[Assigned task] Retype the listing exactly, with no images.

[Data for processing]
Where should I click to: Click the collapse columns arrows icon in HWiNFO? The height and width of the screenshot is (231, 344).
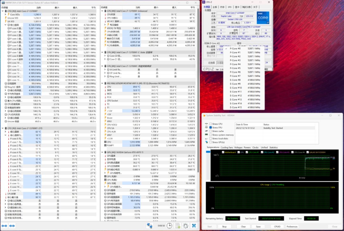12,226
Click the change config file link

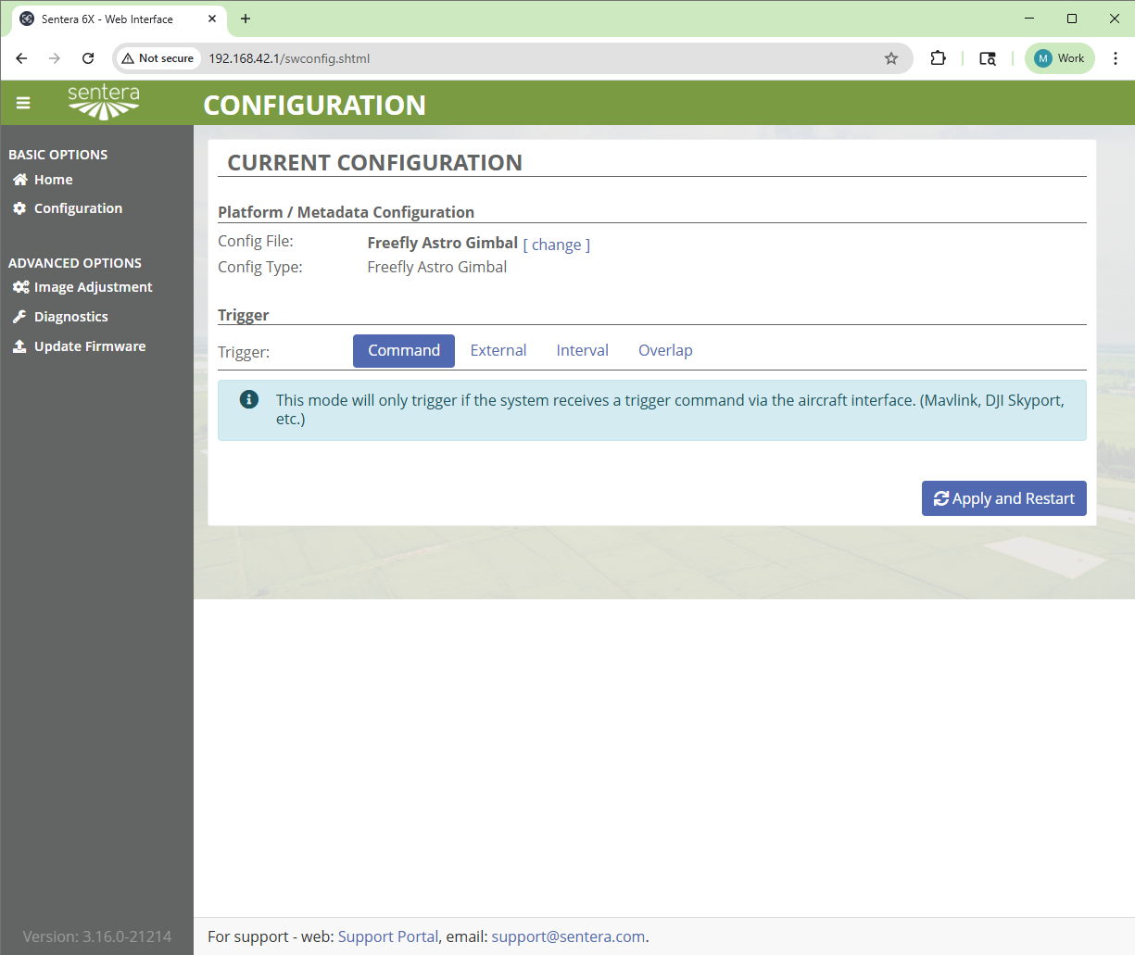[x=556, y=245]
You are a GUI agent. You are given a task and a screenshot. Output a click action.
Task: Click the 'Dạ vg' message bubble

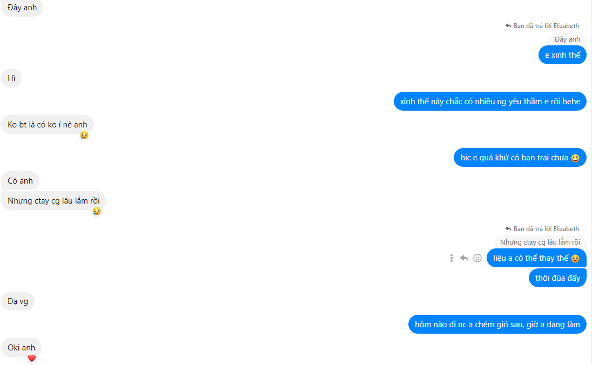18,301
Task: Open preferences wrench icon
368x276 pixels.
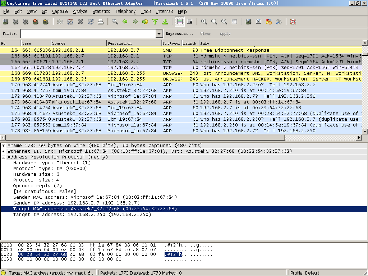Action: [279, 22]
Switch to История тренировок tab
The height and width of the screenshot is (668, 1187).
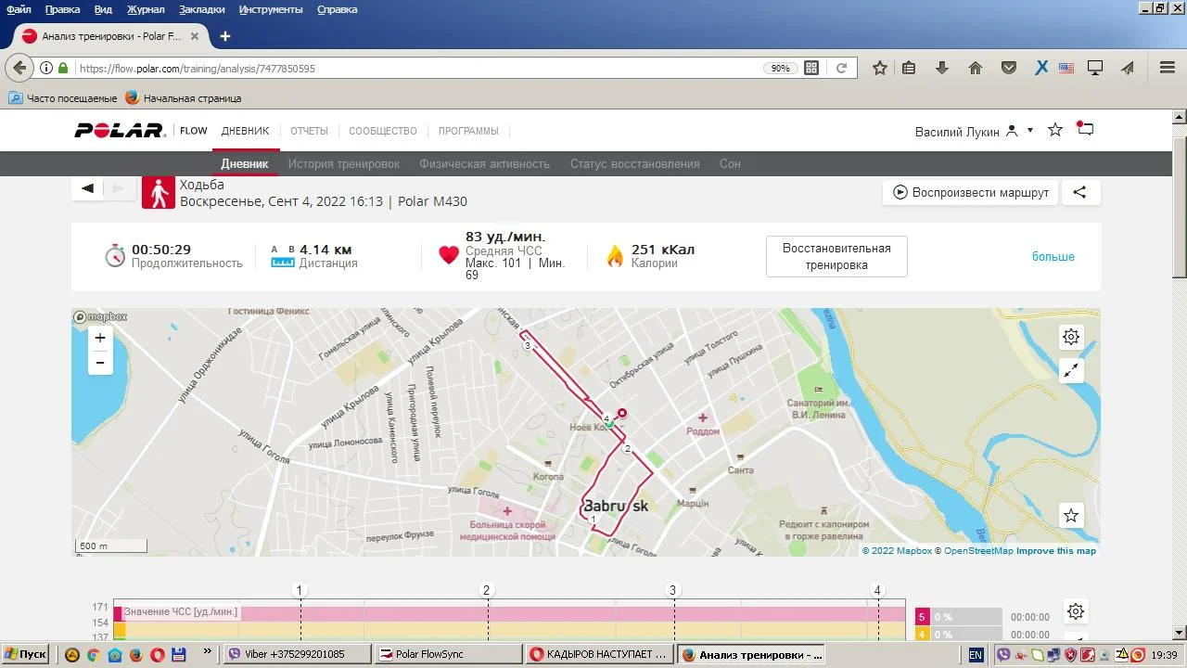pos(343,163)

[Task answer]
Where should I click to: Click the collapse columns arrows icon in HWiNFO? The height and width of the screenshot is (231, 344).
12,226
Click the change config file link

[x=556, y=245]
You are a GUI agent. You are given a task and a screenshot. Output a click action.
Task: Click the 'Dạ vg' message bubble

18,301
Task: Open preferences wrench icon
368x276 pixels.
Action: [279, 22]
Switch to История тренировок tab
The height and width of the screenshot is (668, 1187).
pos(343,163)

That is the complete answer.